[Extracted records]
━━━━
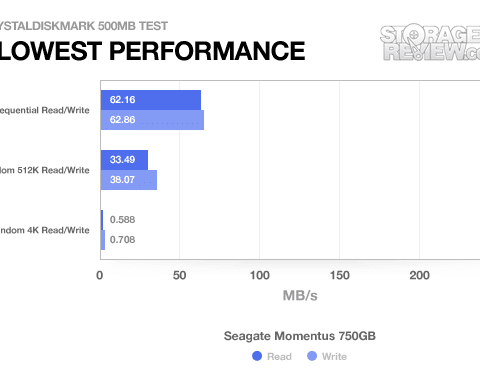480x380 pixels.
Task: Click the light-blue Write legend dot
Action: pyautogui.click(x=312, y=356)
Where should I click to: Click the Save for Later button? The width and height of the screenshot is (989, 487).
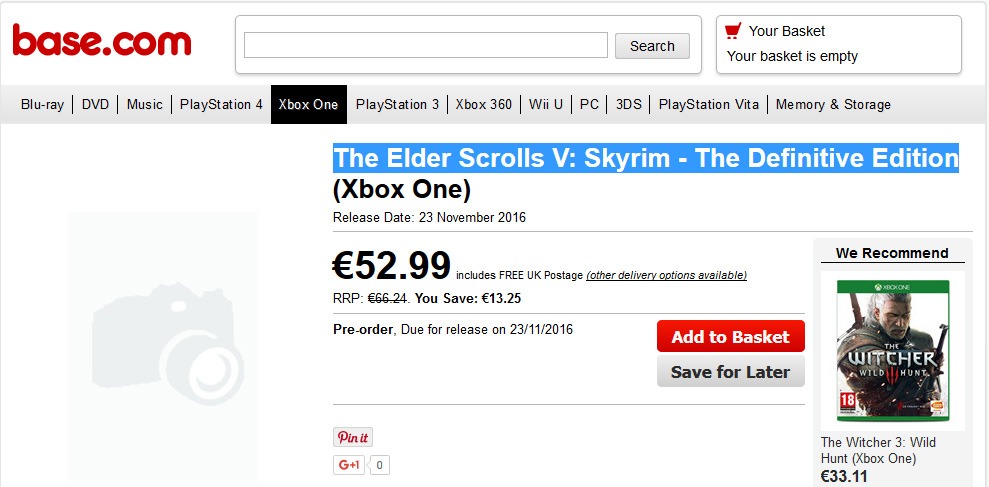click(x=730, y=372)
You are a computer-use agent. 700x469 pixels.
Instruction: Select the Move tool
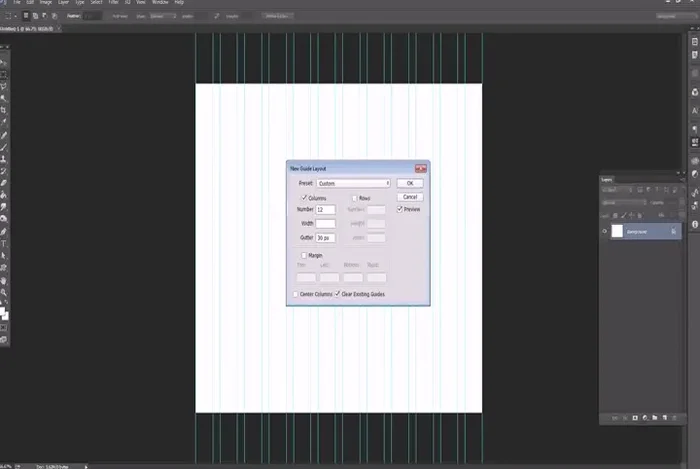coord(4,62)
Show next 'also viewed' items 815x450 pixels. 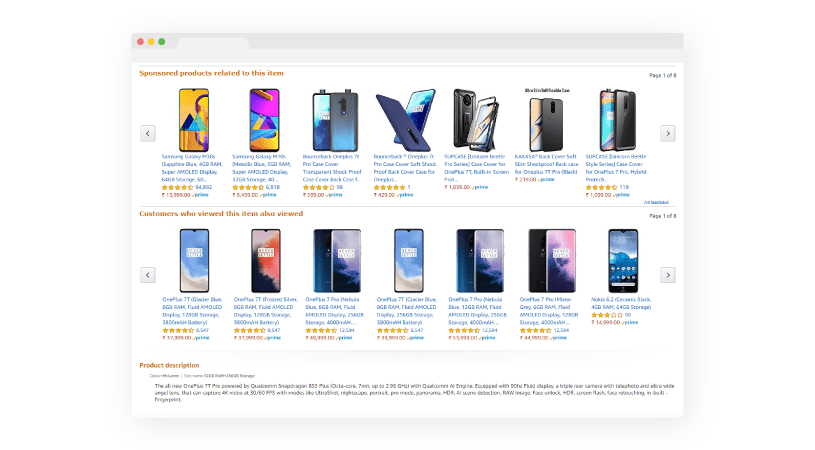668,275
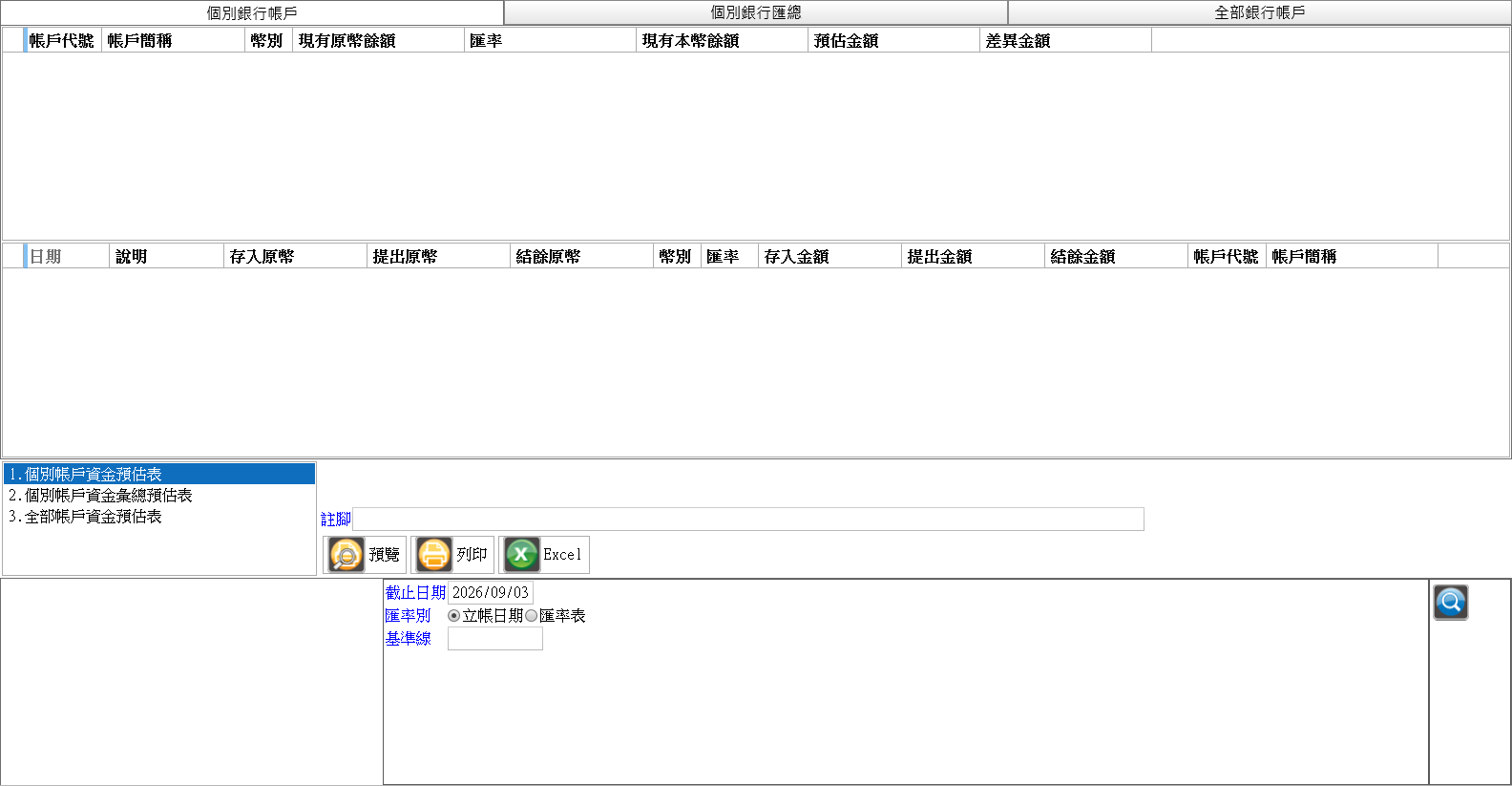Viewport: 1512px width, 786px height.
Task: Click the 差異金額 column header
Action: tap(1065, 40)
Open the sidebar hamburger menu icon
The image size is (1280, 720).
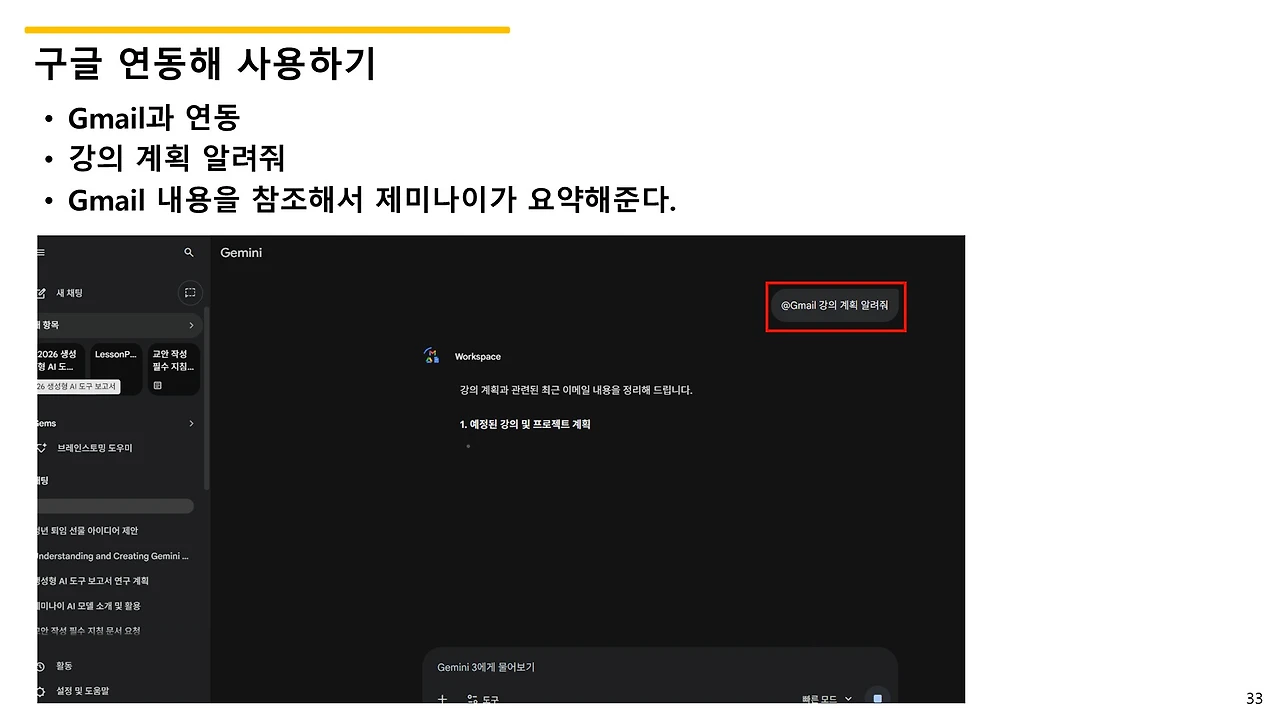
━━━━
AIM OF THE EXERCISE: Using the records above, reproduce exactly the lines from the line containing "Open the sidebar hamburger menu icon" through the last line, with both ends kept and no pictures.

THE ANSWER:
Open the sidebar hamburger menu icon
The image size is (1280, 720).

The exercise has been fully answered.